Some will golf, shop, and live in the same area they have been living.

Why? It is probably comfortable, familiar, and safe.

Others plan to travel. Of that travel, it can be broken into two options.

1). Travel intermittently, returning at the end of vacations to the same place. 2). Travel permanently, living in one or more new areas.

If the second option is something you are interested in, this national study is for you.

WalletHub compared the 50 states across 47 key indicators of retirement-friendliness to determine which states are the best to retire in.

It turns out New England might not be the best place to retire, according to this national study.

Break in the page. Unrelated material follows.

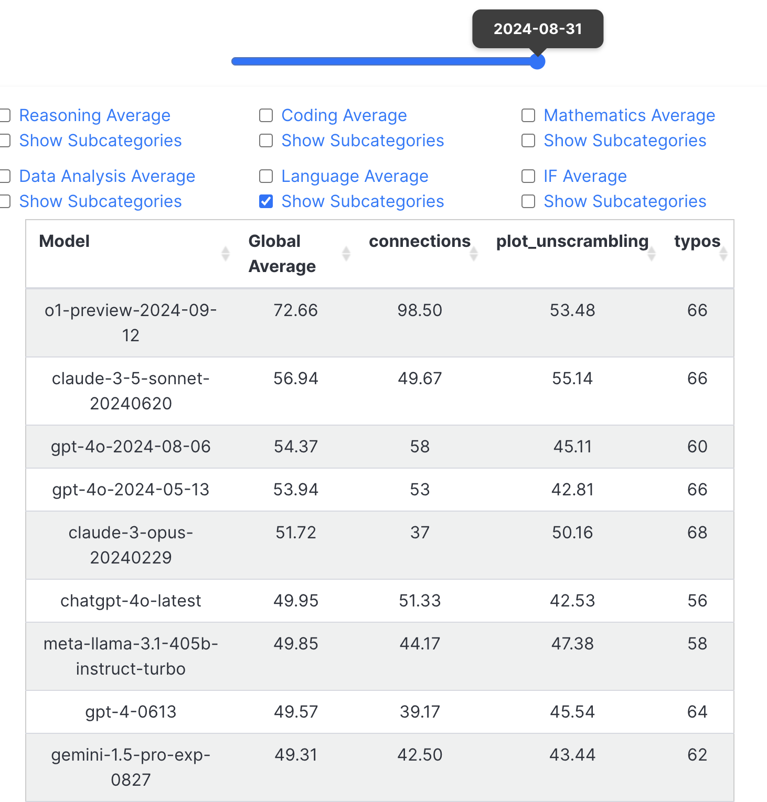Enable the Coding Average checkbox
The image size is (767, 802).
(x=266, y=115)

Well…one state fared well, but only one.

The study indicators included, but were not limited to, adjusted cost of living, percentage of workforce aged 65 & older, museums per capita, property-crime rate, life expectancy, and more.

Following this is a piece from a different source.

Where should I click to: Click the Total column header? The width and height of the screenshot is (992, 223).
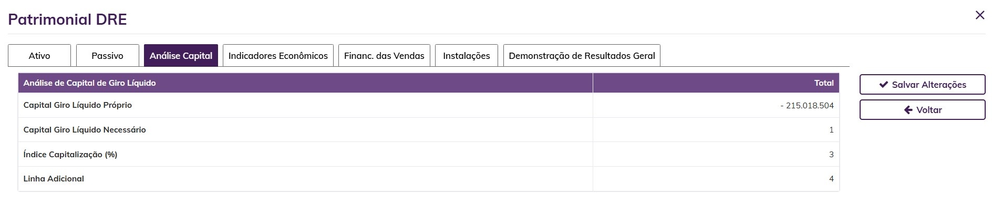point(823,83)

Ranking in at the number one spot was the state of Virginia. Not surprising was the second state, Florida.

I mean, doesn't everyone say they will retire in Florida? Boring.

The image below represents the country as it pertains to the best state for retirement. The darker the state, the better it is ranked. The lighter the state, the worse off it is to retire in.

Source: WalletHub

So, it turns out that in New England, the best state to retire in is the Granite State.

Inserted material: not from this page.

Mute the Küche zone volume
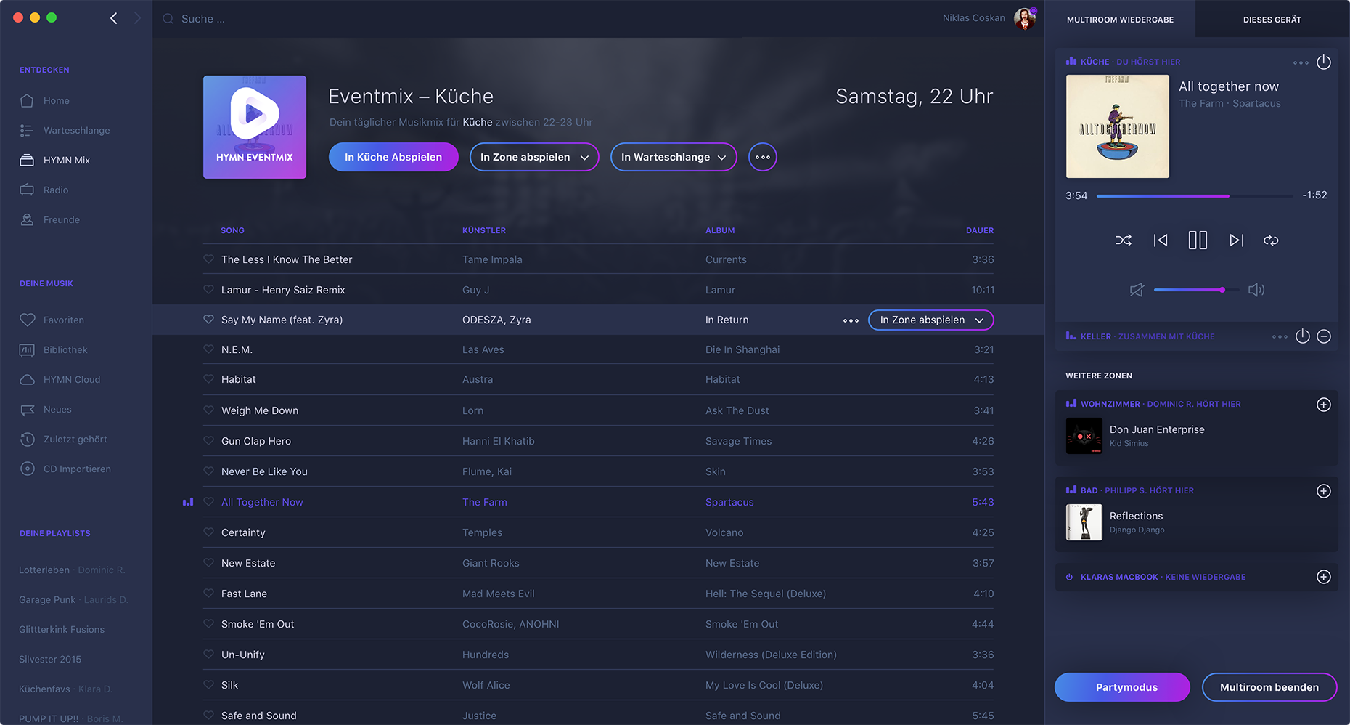The image size is (1350, 725). (1137, 290)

New Hampshire was ranked #6 overall in the study.

Honestly, this makes sense.  New Hampshire has a lot to offer retirees. From the  ocean and coast to the White Mountains, there is plenty of beauty.

The lifestyle in New Hampshire is relatively laissez-faire; "live free or die." New Hampshire highlights are below, according to the study:

  • 18th – WalletHub ‘Taxpayer’ Ranking
  • 6th – Elderly-Friendly Labor Market
  • 9th – % of Population Aged 65 & Older
  • 2nd – Property-Crime Rate
  • 13th – Life Expectancy
  • 14th – Health-Care Facilities per Capita
  • 20th – Percentage of Residents 12+ Who Are Fully Vaccinated Against COVID-19

The closest New England state was Massachusetts, which ranked #17. This was somewhat surprising, as they ranked #1 in quality of life and #2 in health care. The issue is that Massachusetts has a VERY high cost of living. They don't call it taxachusetts for nothing, hence the #47 ranking of affordability.

Other New England States were as follows: Maine #29, Vermont #34, Connecticut #35, Rhode Island #40, New York #46.

An overall bad showing from New England states.